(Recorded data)
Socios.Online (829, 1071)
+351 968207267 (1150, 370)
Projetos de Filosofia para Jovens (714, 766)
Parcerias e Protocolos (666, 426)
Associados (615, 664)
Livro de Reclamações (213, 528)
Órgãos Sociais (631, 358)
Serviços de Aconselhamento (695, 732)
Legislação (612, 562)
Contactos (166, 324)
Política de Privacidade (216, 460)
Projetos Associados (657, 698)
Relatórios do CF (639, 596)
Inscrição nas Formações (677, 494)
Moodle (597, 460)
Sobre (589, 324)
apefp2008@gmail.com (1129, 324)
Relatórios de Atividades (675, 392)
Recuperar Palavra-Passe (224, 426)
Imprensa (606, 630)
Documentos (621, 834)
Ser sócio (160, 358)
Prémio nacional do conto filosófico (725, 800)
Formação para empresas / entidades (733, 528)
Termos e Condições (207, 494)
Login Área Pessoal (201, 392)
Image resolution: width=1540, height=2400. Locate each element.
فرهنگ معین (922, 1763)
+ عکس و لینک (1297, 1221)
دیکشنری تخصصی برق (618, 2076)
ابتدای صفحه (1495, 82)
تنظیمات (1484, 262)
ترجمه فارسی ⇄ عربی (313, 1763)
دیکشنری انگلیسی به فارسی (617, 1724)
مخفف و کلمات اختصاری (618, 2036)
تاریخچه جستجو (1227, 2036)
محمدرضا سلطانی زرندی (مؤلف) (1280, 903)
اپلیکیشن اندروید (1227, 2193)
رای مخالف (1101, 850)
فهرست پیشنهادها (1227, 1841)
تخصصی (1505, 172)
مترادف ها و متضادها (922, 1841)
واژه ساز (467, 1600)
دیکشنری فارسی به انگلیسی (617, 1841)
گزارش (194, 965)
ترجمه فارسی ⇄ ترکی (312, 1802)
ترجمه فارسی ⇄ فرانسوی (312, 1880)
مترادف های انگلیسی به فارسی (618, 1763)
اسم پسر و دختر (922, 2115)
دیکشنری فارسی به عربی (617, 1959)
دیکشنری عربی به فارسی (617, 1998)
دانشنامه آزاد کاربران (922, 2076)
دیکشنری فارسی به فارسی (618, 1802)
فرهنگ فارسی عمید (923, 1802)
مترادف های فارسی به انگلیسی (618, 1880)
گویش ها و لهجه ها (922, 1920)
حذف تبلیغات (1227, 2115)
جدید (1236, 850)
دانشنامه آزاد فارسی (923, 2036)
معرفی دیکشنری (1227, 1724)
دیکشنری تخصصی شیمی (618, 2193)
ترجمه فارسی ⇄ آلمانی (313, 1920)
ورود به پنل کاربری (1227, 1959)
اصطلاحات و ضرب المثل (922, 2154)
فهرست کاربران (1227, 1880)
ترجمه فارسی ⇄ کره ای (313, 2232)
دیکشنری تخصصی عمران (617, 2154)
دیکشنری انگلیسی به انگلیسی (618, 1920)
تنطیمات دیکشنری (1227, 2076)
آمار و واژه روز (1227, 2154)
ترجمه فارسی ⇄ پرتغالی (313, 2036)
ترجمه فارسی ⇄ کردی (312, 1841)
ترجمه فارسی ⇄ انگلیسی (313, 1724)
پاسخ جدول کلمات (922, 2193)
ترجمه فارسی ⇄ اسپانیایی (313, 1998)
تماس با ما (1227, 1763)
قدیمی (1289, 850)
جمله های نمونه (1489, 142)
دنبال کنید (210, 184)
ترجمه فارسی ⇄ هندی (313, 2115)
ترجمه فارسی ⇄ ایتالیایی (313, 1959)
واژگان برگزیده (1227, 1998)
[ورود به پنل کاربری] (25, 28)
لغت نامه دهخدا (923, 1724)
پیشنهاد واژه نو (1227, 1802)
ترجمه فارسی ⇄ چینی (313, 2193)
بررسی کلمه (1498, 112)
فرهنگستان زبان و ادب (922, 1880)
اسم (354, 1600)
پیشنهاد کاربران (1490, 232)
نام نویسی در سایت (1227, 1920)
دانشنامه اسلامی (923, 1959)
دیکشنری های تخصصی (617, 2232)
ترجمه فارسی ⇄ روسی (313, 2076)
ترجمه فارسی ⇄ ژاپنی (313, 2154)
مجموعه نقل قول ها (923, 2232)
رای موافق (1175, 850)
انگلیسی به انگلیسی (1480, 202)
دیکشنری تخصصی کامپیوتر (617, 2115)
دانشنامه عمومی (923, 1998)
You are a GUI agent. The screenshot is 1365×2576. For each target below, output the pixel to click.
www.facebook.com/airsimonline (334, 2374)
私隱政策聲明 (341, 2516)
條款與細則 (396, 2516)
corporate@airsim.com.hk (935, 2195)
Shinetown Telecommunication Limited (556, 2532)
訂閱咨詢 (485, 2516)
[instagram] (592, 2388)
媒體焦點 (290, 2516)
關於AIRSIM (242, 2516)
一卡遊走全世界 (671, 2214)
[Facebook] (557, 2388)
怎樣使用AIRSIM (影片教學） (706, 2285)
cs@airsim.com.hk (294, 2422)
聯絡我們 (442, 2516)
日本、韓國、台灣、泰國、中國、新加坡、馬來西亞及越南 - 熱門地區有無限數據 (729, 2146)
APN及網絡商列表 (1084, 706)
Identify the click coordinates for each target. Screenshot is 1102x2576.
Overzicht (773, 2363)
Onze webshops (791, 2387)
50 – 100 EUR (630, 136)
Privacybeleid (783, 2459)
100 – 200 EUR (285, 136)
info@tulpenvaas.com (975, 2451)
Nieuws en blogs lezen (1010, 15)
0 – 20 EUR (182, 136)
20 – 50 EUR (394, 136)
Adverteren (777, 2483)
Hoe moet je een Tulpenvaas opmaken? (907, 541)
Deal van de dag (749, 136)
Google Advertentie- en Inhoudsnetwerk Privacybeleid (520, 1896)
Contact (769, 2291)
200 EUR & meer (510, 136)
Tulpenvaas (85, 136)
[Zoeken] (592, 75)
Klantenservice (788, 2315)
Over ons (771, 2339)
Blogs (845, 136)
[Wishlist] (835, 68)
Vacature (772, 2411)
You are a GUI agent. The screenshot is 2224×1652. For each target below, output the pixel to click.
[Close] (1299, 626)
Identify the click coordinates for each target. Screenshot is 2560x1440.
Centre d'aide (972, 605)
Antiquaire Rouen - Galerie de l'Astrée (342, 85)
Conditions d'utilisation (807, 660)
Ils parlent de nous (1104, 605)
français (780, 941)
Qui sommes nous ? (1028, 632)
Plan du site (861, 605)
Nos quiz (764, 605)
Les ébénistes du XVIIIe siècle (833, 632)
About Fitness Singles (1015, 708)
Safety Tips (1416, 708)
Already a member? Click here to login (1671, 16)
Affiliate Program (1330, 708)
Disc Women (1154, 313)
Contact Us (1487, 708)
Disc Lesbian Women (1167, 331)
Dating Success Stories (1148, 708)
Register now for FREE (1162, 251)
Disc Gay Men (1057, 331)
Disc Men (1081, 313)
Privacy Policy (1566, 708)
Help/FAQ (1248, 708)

**EXERCISE DESCRIPTION**. Copy every line of the data that carries the word "کلمات".

**SOLVED EXERCISE**.
مخفف و کلمات اختصاری (618, 2036)
پاسخ جدول کلمات (922, 2193)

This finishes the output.